Publié le par la freniere


On doit garder en nous la soif du nouveau-né, l'espoir de l'enfant. On enfonce tant de clous dans la tête du bonheur, tant d'aiguilles dans les bras. On fait des trous dans le monde pour regarder le vide. Nous cherchons un mot de passe sans savoir où aller, des paroles de croyants dans un monde de marchands, le sang muet des morts dans un tas d'ossements. Nous ouvrons la lumière et c'est la nuit qui voit. Pourrons-nous respirer sans payer l'addition ? Pourrons-nous mourir sans laisser de pourboire ? Pourrons-nous voyager sans frontières et sans but ? Voici ma part de poussière, de fleurs, de sang, de mots. Voici ma part de lumière, ma part de peurs et de nuits blanches, ma part de braise sous la cendre, mon désir excessif de parler aux étoiles. Voici ma part de néant, de soleil et de lune, ma part de fleurs et de silence, ma récolte de rêves, ma part de révolte. Quand le soleil ôte sa robe, le corps de la nuit laisse voir sa peau. Les fleurs éclosent dans la confiance du fruit. Chaque goutte de pluie vient se pencher sur l'autre. La vie est une longue métaphore aux mots indéchiffrables.
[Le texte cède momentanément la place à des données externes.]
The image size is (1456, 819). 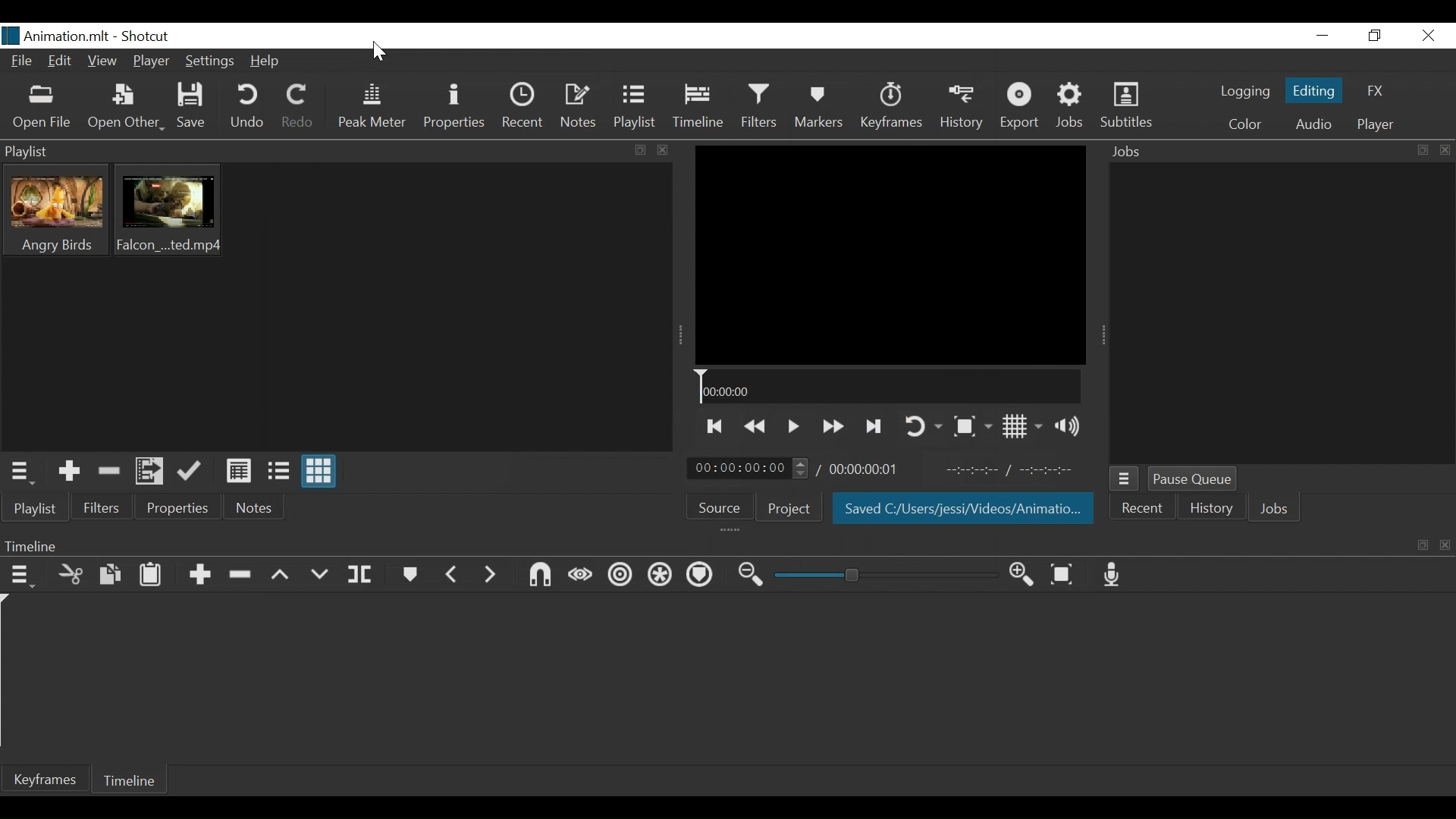 I want to click on Notes, so click(x=578, y=109).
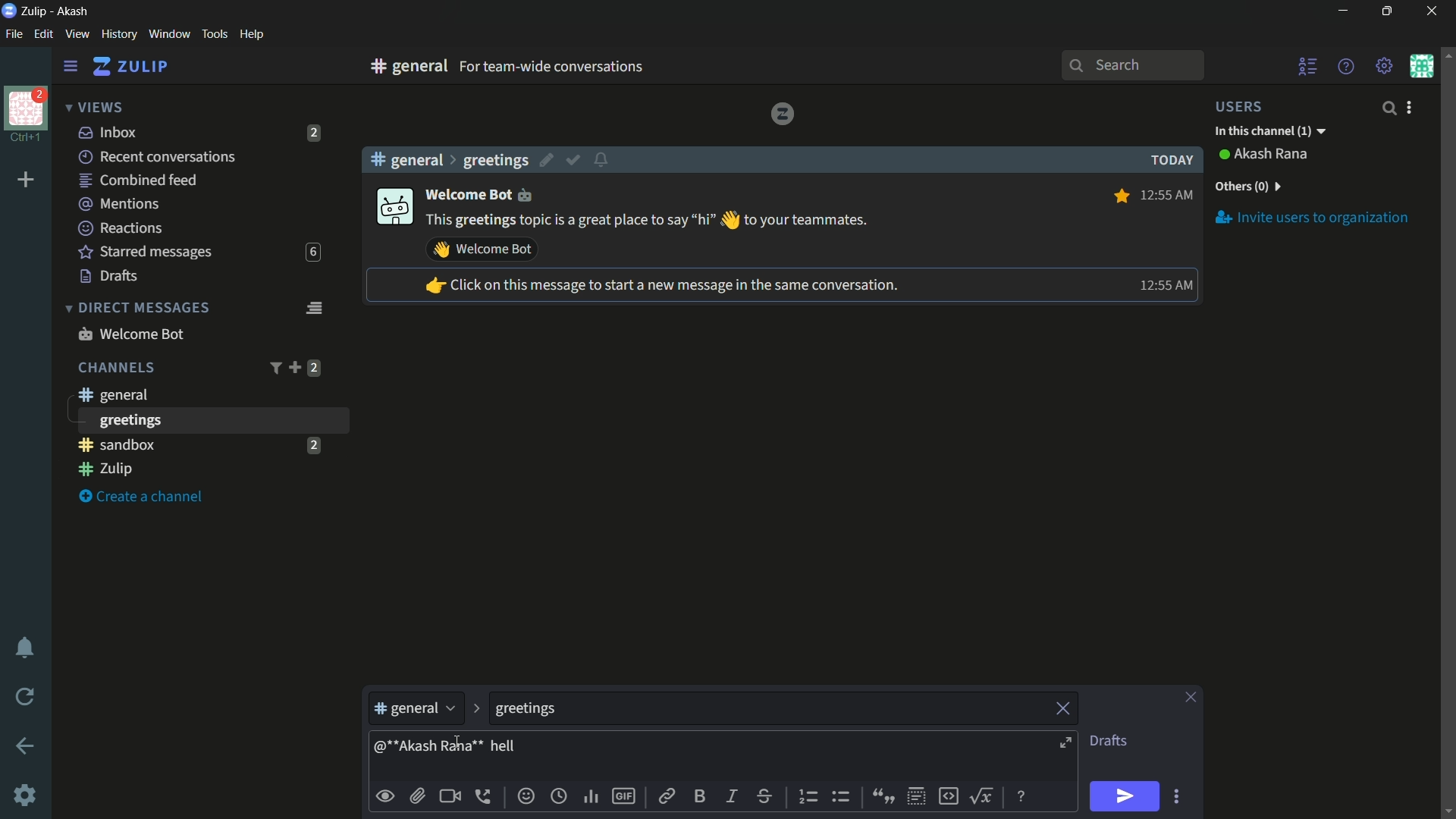  I want to click on scroll down, so click(1447, 811).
Les plantes et les fleurs sont les lettres de la terre. Tous les arbres se dressent au signal des pluies. Nous faisons tant d'aller-retour avant de voir la route. Comme une louve pénètre dans la forêt en flammes pour sauver sa nichée, j'exerce mes oreilles à mordre l'inconnu. L'horizon dans ma poche continue de grandir. Les branches en bois debout tendent leurs bras ouverts. Que boirions-nous sans une source ? Même la haine a besoin d'eau. Parfois le nom des choses m'est plus proche que les choses. Je me méfie des hommes qui ne lisent qu'en chiffres et comptent les voyelles. Plongeant ma langue dans l'invisible, je n'écris pas sur des grandes pages légales mais sur des bouts de route, les pieds mouillés, les mains moites, les yeux fous. L'arbre discute avec le vent, la pierre avec la source. Le ciel converse avec lui-même. Je ne fais que mêler le sable des voyelles à la pluie des consonnes, les vagues de la forme à la mer du sens, les racines à la terre. Le vent défait les boutons d'or et les chapeaux d'aigrettes. La pluie lit ses poèmes sur le cahier des toits. Les nuages applaudissent et réveillent les fleurs. Seules, les pierres restent assises. D'un fleuve sans eau ni rives, je remonte le cours. Avec les années, je deviens qui je suis. Lorsque la mort viendra, je serai prêt à naître.